• Given exercise
Can you filter the material down to only the lines that contain the string "icon", with case counting, and copy each of those lines?

Data for locating visible targets
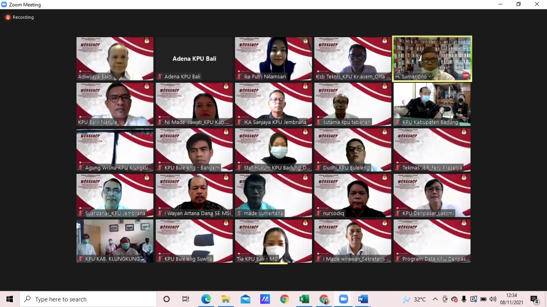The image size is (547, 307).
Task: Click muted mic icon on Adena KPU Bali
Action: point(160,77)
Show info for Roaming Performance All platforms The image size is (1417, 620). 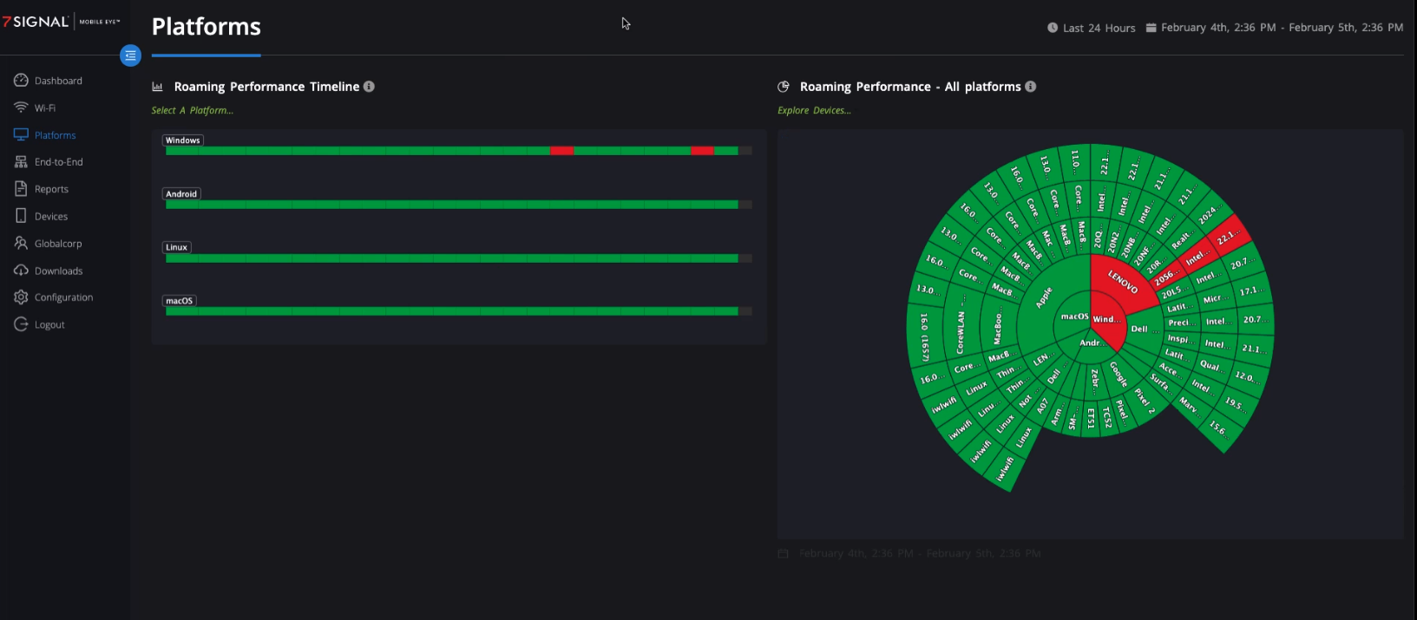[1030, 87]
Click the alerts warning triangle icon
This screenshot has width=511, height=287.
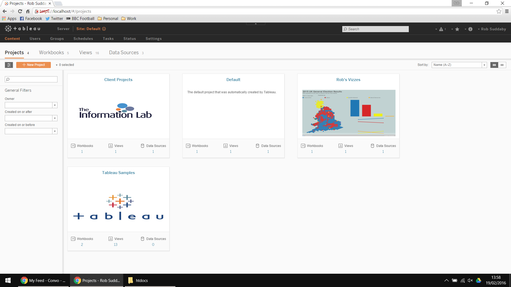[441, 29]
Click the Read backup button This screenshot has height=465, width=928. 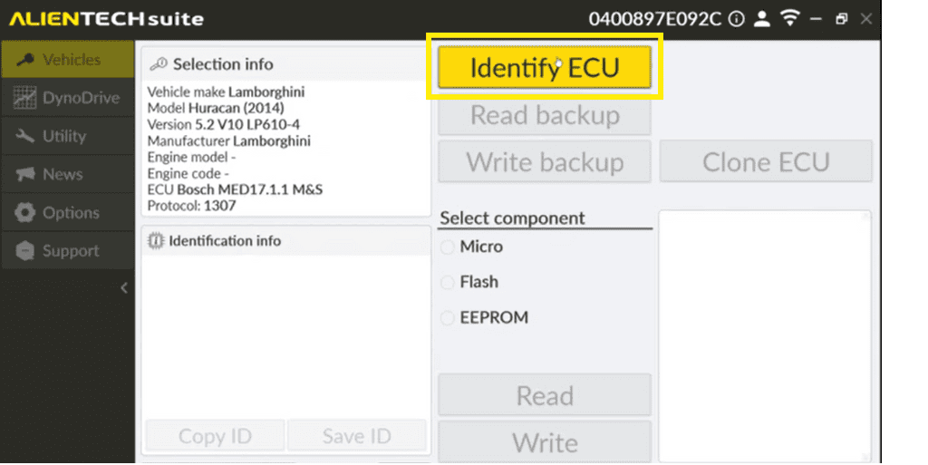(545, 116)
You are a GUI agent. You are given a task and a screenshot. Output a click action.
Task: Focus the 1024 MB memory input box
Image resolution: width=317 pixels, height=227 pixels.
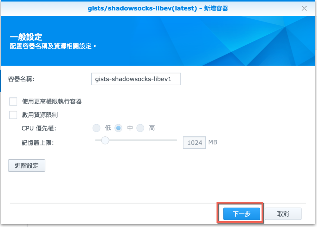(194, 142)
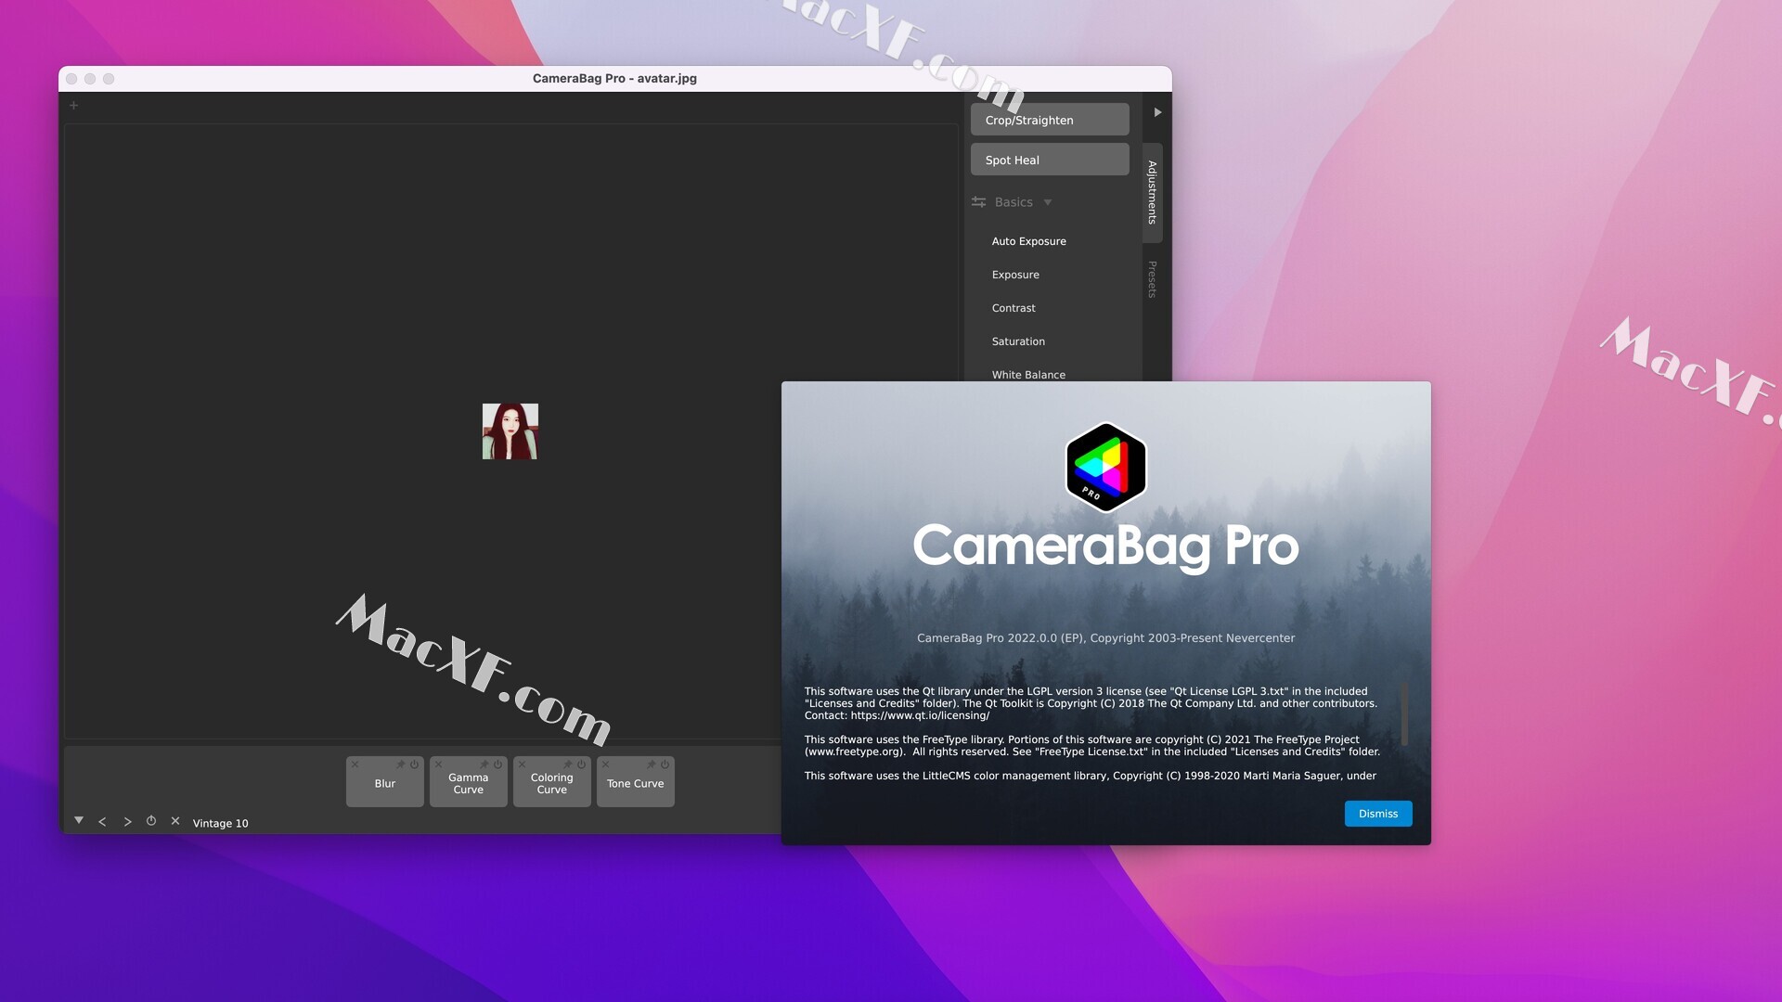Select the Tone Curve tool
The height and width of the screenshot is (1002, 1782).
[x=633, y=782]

• Correct answer
Task: Click muted mic icon on Adena KPU Bali
Click the alerts warning triangle icon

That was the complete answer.